As instituições de que fez parte e a que deu brilho com sua presença qualificada há muito deixaram de ser o que já foram. Não direi se mudaram para melhor ou pior. O leitor tem a palavra. Tudo muda, a vida segue. Mas nada justifica o desleixo para com a memória, mãe da história e da cultura.
Na Paraíba, mais que em qualquer outro lugar do mundo, a posteridade é incerta. Diz-se que nossa terra é uma sepultura de reputações. Deve ser a mesquinha inveja dos pigmeus vivos relativamente aos gigantes mortos. Onde a grande avenida Augusto dos Anjos? Ou Celso Furtado? Ou Ariano Suassuna?

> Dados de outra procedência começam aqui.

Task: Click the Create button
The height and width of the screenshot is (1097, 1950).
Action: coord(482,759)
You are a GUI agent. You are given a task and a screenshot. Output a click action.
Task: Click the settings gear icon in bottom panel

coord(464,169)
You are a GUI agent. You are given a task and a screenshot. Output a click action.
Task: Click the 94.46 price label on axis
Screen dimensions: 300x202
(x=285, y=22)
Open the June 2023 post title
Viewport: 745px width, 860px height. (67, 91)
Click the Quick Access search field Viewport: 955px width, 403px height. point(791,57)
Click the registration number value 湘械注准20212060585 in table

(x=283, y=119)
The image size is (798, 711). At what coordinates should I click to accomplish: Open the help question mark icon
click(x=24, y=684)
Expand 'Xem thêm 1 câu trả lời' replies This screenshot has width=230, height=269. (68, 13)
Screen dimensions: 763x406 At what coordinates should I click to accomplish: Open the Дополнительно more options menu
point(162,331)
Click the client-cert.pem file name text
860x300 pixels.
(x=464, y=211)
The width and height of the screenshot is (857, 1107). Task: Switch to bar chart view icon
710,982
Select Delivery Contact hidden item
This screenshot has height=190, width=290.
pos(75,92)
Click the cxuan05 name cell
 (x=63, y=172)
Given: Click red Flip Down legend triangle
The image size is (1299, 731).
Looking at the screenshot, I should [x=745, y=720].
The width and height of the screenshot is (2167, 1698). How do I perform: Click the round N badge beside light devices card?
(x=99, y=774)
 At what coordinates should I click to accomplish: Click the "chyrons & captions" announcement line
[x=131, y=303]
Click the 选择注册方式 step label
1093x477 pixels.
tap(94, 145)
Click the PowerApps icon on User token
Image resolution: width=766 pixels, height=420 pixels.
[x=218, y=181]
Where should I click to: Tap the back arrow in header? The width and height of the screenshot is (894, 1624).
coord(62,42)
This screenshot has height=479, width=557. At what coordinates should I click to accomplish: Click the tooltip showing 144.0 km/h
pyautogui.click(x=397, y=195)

Não fosse o Espaço Cultural do governador Burity, mais intelectual que político, onde o monumento a José Lins do Rego? Sim, sepultura de reputações, infelizmente.
Faz falta um professor Jackson, assim como tantos outros e outras que davam vida à cultura paraibana.Todos fazem jus à preservação de sua memória, pois constituem nossa riqueza única, a humana, mais alta e imperecível que as outras que não temos. Não os esqueçamos. Façamos a nossa parte.